What is being asked - Print, in exact form, the lines below from the one containing "Click Добавить контакты button" through the one containing "The image size is (359, 266).", and omit all others.
═══ Record set ═══
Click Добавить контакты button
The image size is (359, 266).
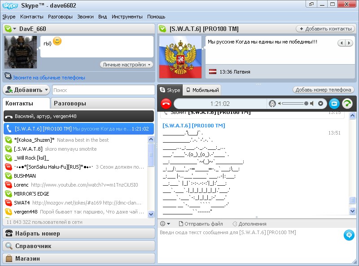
═══
═══ Record set ═══
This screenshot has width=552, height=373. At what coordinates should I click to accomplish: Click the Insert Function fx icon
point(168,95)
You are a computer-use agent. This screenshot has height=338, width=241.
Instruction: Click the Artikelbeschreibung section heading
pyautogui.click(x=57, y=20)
═══
Reply to the exercise -
Click Добавить контакты button
The image size is (359, 266).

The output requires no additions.